Emerging growth company ☐
If an emerging growth company, indicate by check mark if the registrant has elected not to use the extended transition period for complying with any new or revised financial accounting standards provided pursuant to Section 13(a) of the Exchange Act. ☐
Item 5.07. Submission of Matters to a Vote of Security Holders.
The 2020 Annual Meeting of Stockholders (the “Meeting”) of Simply, Inc. (the “Company”) was held on December 4, 2020. At the Meeting, three (3) proposals were submitted to the stockholders for approval as set forth in the Company’s definitive proxy statement, filed with the United States Securities and Exchange Commission on November 4, 2020.
Proposal 1: Election of Directors.
The three (3) nominees proposed by management for election as directors were elected by the stockholders of the Company as follows:
| | | | | | | |
| For | | Against | | Abstain | | Broker Non-Votes |
Kevin Taylor | 1,319,992 | | 75,722 | | 20,965 | | 1,411,206 |
Michael Galloro | 1,316,529 | | 79,883 | | 20,267 | | 1,411,206 |
Reinier Voigt | 1,320,561 | | 75,846 | | 20,272 | | 1,411,206 |
Proposal 2: Approval to amend the Simply, Inc. 2015 Equity Incentive Plan to increase the number of shares reserved for issuance thereunder by 1,500,000 shares and to remove the annual limitation on the number of shares that may be granted to employees and non-employee directors.
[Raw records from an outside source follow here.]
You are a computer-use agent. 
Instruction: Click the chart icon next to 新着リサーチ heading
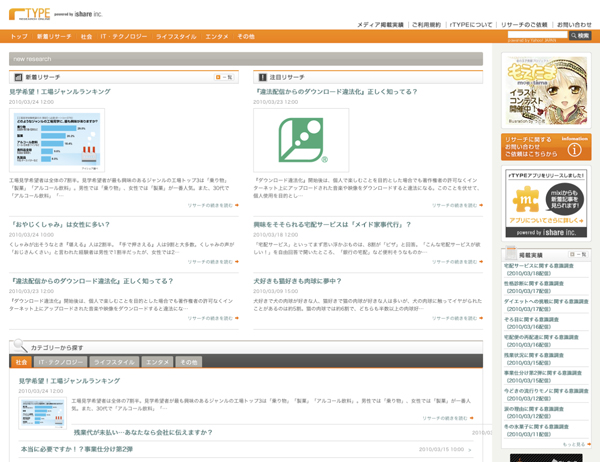(17, 77)
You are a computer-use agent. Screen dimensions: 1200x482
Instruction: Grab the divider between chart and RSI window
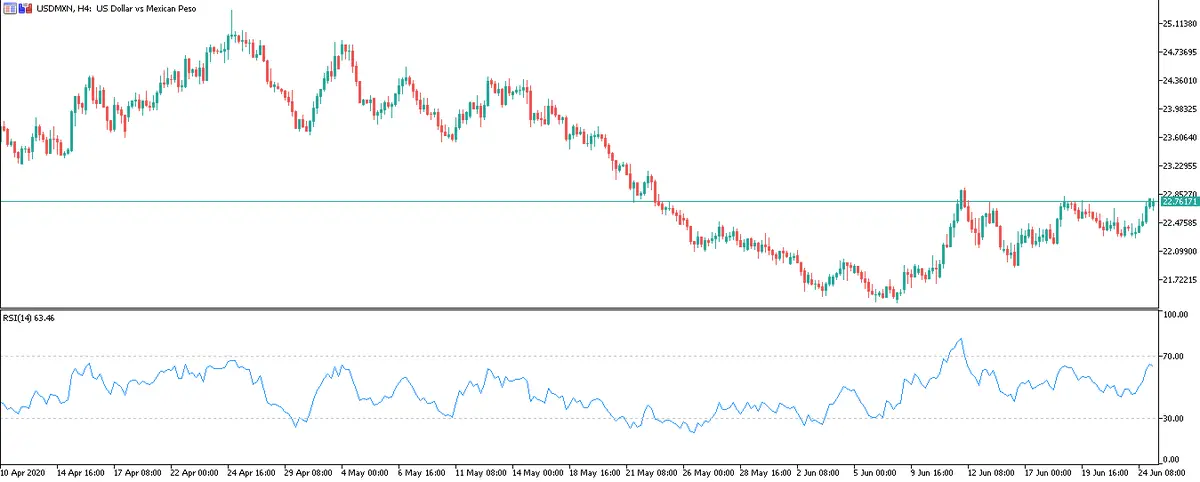pos(600,308)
The stockholders of the Company approved the amendments to the Simply, Inc. 2015 Equity Incentive Plan as follows:
| | | | | | |
For | | Against | | Abstain | | Broker Non-Votes |
1,234,654 | | 180,029 | | 1,996 | | 1,411,206 |
Proposal 3: Ratification of the selection of Kaufman, Rossin & Co. as the Company’s Independent Registered Public Accounting Firm for the Fiscal Year Ending January 30, 2021.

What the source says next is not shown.